Chris Mayer s’interroge sur "la petite flamme bleue"
** Chaque fois que le prix d’une chose baisse de deux tiers en quelques mois, cela vaut la peine de voir ce qui se passe. De tels naufrages financiers peuvent constituer d’intéressantes lectures, le matin devant votre café… tant que vos écus n’étaient pas à bord. Pour les investisseurs, cependant, c’est plus qu’un incident à méditer pendant le petit-déjeuner. C’est le signe de nouvelles idées d’investissement potentielles.
– Prenons donc le prix du gaz naturel — qui est vraiment très mal en point en ce moment. Où va-t-il aller maintenant ?
– J’ai quelques idées sur la question. Pour commencer, il faut savoir que les prix du gaz naturel sont extrêmement saisonniers, et dépendent beaucoup de la météo. Nous avons eu un hiver clément, l’an dernier — si bien qu’il restait beaucoup de réserves de gaz au printemps. C’est un peu comme lorsqu’on achète beaucoup de bière et de vin pour une fête… et que les gros buveurs ne viennent pas. En plus de cela, aux Etats-Unis, il n’y a pas eu de tempêtes notables cette année.
– Ces effets semblent temporaires. Une vague de froid pourrait brûler ces excès très rapidement. De plus, il y a des raisons structurelles pour que le gaz reste à des niveaux assez élevés (plus de 5 $) par rapport à ceux de la fin des années 90 (sous les 3 $) — au moins pour les prochaines années.
– Des "raisons structurelles" : c’est ainsi qu’on dit "des choses ayant l’air assez évidentes à long terme", en jargon financier.
– Par exemple, le gaz naturel nourrit 95% de la capacité électrique mise en place aux Etats-Unis entre 1998 et 2005. Inondés de gaz bon marché durant la majeure partie des années 80 et 90, les USA sont largement passés du charbon au gaz. Non seulement ce dernier était moins cher, mais il était beaucoup moins nocif pour l’environnement.

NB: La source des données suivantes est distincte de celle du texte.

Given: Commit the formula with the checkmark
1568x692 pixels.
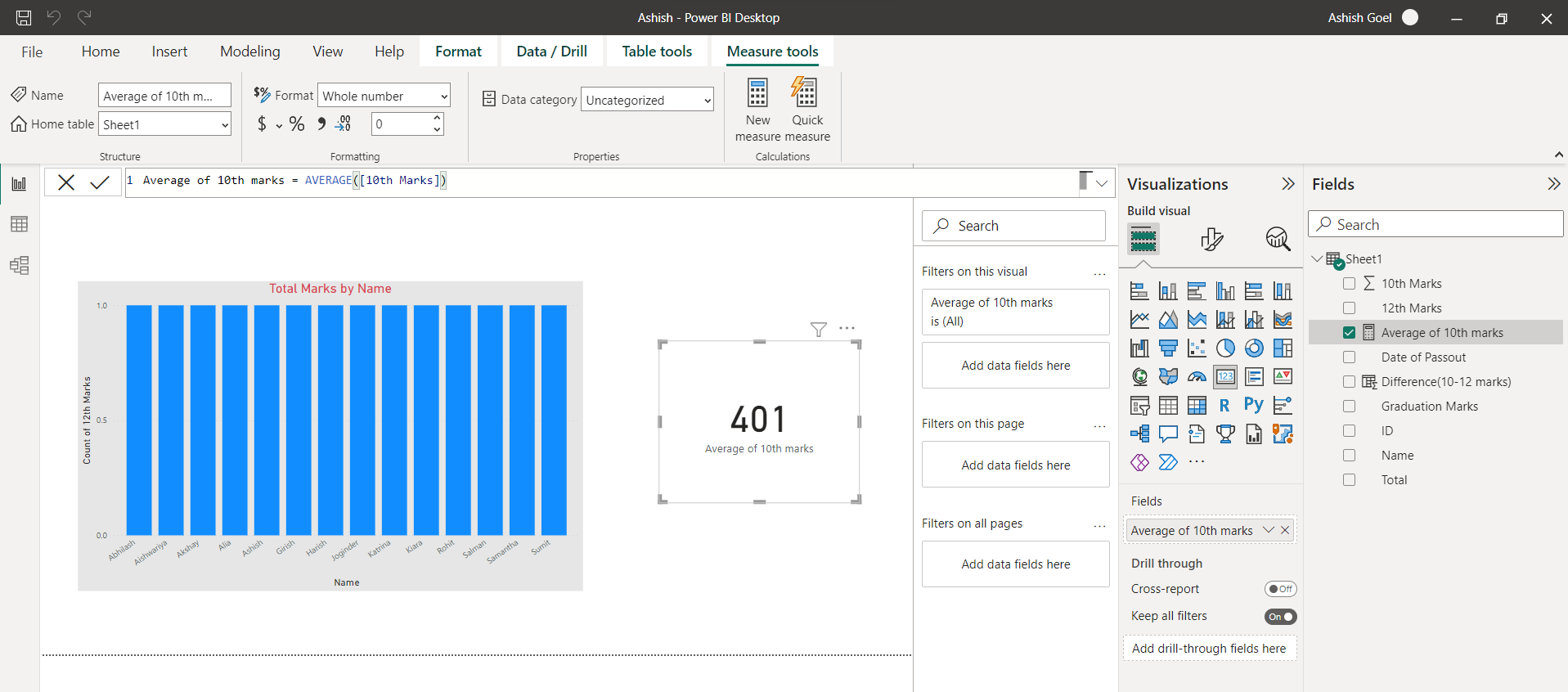Looking at the screenshot, I should click(100, 182).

– Encore un peu d’eau au moulin : tous les automnes, le Conseil nord-américain de fiabilité électrique (NERC) émet un bulletin de prévision sur l’état du réseau électrique américain. Cette année, le rapport montrait une demande augmentant trois fois plus rapidement que les nouvelles sources de capacité. La marge de capacité, qui mesure l’efficacité d’un système lorsqu’il doit faire face à des conditions météorologiques extrêmes et autres contingences, chutera sous le niveau minimum de 15% dans la majeure partie des Etats-Unis. Il n’y a guère de marge de manoeuvre, et le gaz figure parmi les premières sources d’énergie américaines.

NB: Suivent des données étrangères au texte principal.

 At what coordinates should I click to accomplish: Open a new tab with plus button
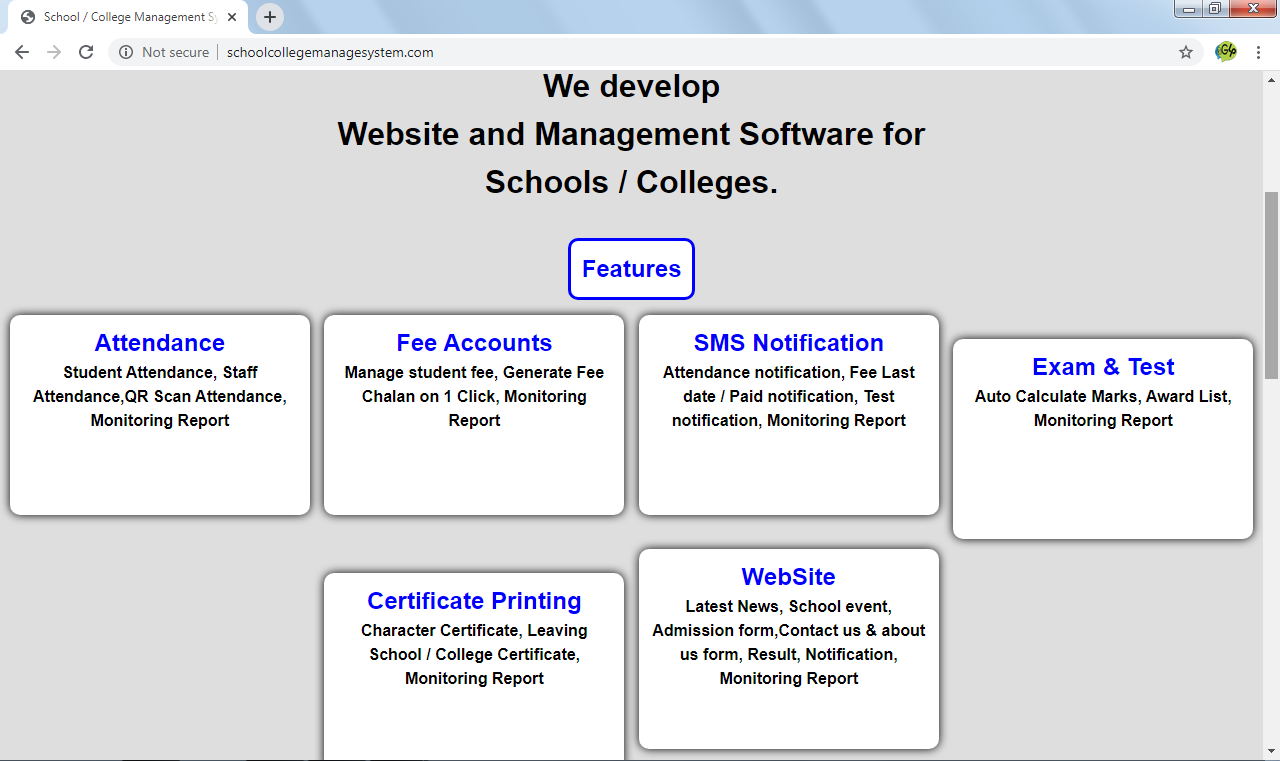click(270, 17)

– Aux Etats-Unis, le gaz naturel vient au second rang, juste après le charbon, en termes de croissance énergétique. Le rapport sur les perspectives énergétiques 2006 édité par l’AIE prévoit que la demande grimpe de 22% d’ici 2030. Ce chiffre comprend une augmentation de 62% du gaz utilisé pour la génération d’électricité. En l’état actuel des choses, le gaz remplit 23% des besoins énergétiques américains.
– En d’autres termes, la demande de gaz naturel semble assez stable.
** Et qu’en est-il de l’offre ? Comme le déclare la Reine dans <i>Alice au Pays des Merveilles</i>, il faut beaucoup courir pour faire du surplace. Une fois le gaz naturel utilisé, il a disparu pour de bon — et il faut le remplacer. La majeure partie du gaz naturel utilisé aux Etats-Unis provient d’Amérique du Nord. Seuls 3% de l’offre de gaz naturel proviennent d’importations de gaz naturel liquéfié (GNL).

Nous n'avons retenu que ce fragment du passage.